September 7, 2017Robert D. Helfand
Two years ago, in Texas Dept. of Housing & Community Affairs v. Inclusive Communities Project, Inc., 135 S.Ct. 2507 (2015), the U.S. Supreme Court ruled that defendants may be liable under the federal Fair Housing Act (FHA) for actions that are otherwise lawful, and which have no discriminatory intent, but which nonetheless have a disproportionately adverse effect (a “disparate impact”) on the housing rights of certain disadvantaged communities. Although the case clarified housing law in one respect, the questions of whether, and to what extent, disparate impact liability may be extended to insurers has continued to be litigated. On August 21, in National Fair Housing Alliance v. Travelers Indemn. Co., No. 1:16-cv-00928-JDB (D.D.C.), a district court in Washington, D.C., became the third federal court to rule not only that insurers may be sued for disparate impact, but that they may be liable under the FHA for the disparate impact of someone else’s conduct.

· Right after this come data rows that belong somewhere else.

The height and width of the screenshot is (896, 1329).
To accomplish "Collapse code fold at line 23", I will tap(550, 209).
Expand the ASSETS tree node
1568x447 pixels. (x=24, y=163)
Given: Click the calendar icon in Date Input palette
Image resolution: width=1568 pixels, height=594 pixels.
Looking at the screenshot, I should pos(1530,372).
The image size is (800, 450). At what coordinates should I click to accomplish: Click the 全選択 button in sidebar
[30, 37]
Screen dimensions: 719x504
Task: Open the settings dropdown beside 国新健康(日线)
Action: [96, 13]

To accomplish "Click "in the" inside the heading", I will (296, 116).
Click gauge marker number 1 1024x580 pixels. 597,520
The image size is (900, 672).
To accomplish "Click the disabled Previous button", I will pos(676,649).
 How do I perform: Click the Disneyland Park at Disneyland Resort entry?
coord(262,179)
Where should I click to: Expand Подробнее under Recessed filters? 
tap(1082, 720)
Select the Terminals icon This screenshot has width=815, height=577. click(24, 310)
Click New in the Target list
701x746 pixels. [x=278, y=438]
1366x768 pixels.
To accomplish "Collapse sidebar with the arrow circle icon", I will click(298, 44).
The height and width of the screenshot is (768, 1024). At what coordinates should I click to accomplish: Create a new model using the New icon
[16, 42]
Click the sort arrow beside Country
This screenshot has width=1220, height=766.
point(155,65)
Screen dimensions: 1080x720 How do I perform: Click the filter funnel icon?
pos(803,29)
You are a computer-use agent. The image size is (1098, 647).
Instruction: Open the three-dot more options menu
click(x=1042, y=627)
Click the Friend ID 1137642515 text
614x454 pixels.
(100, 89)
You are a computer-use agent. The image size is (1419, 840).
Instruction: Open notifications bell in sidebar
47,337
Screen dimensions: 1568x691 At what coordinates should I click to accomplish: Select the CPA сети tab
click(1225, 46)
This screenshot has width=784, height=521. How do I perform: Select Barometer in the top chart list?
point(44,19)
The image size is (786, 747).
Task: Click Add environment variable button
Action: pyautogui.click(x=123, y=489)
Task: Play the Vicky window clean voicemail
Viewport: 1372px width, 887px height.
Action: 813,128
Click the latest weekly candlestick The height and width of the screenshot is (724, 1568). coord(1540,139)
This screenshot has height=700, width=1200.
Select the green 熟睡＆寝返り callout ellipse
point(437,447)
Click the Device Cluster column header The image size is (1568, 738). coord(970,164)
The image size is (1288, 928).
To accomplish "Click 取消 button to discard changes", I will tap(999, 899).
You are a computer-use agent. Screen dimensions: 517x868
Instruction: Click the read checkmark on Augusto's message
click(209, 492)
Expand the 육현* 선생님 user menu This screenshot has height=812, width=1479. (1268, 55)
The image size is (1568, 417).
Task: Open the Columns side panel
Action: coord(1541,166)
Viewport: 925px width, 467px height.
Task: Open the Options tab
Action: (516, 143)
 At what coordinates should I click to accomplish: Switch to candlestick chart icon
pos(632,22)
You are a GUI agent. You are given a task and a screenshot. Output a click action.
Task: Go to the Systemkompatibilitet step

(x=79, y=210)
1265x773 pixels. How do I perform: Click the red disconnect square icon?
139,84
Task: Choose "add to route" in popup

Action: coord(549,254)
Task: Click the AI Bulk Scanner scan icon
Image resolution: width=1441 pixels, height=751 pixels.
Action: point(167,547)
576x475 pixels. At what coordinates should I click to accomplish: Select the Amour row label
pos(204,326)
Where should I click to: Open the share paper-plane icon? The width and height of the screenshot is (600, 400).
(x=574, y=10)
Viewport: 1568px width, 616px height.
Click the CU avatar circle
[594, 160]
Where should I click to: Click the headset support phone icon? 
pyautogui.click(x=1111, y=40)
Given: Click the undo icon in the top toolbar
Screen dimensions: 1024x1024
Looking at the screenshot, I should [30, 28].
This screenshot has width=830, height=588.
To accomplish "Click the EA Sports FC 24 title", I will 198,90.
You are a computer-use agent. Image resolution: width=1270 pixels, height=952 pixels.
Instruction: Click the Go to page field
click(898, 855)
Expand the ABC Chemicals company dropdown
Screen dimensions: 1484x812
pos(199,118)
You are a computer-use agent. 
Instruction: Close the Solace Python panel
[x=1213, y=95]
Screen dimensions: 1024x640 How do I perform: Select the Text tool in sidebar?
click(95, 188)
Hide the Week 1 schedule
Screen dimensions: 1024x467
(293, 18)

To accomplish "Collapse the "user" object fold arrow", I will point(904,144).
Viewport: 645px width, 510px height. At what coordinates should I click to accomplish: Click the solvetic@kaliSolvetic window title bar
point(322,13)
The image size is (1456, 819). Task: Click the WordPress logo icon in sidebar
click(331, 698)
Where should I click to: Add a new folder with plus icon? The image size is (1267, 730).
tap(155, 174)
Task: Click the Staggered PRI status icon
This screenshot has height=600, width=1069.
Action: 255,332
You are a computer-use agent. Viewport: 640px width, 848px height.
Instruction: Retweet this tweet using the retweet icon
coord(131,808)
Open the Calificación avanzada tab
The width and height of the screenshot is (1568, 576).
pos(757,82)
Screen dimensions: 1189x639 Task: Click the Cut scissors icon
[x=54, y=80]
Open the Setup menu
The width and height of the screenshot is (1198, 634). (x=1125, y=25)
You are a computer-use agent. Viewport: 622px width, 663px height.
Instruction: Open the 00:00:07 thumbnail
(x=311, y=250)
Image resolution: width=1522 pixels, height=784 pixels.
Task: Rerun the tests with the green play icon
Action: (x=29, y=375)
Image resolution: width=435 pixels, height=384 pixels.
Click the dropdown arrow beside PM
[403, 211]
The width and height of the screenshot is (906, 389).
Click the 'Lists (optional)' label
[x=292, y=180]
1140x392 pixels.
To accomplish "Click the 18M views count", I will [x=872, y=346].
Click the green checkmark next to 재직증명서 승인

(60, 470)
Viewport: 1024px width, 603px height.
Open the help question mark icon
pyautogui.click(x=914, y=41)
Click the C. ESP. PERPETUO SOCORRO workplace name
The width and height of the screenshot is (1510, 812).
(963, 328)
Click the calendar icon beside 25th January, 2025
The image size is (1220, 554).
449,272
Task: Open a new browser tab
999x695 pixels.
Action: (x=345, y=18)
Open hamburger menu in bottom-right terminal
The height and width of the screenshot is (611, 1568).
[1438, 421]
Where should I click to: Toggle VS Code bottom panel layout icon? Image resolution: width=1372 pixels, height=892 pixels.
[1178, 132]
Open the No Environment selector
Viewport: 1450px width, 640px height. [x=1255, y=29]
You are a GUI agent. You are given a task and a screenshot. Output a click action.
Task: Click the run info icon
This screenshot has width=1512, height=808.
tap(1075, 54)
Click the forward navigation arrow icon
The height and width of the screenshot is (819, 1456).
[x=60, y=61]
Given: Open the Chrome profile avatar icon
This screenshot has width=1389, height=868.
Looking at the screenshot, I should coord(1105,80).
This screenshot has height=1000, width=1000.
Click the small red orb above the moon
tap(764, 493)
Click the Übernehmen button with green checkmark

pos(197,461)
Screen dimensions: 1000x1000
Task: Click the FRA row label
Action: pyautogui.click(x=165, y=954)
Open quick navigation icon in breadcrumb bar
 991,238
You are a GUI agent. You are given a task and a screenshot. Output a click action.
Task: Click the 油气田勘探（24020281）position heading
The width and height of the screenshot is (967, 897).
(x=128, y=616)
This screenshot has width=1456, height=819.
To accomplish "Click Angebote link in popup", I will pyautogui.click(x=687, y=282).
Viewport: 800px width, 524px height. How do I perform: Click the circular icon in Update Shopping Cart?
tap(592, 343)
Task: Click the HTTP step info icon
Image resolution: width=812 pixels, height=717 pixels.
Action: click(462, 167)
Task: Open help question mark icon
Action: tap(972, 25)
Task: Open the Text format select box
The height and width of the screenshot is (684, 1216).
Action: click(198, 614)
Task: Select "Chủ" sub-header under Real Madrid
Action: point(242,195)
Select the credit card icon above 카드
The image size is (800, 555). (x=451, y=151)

The new decision is important for two reasons. It is the first case to rule that a disparate-impact-by-proxy theory can survive the “more stringent pleading standard for disparate-impact claims” that was announced in Inclusive Communities; it therefore calls the strength of that standard into question. Additionally, it threatens to put insurers in the middle of a cross-fire with state regulators, whose recent pronouncements—declaring, for example, a hard line against the use of “any non-risk-based attributes” in either rating or underwriting—appear to prohibit the very deliberations that disparate impact liability would require.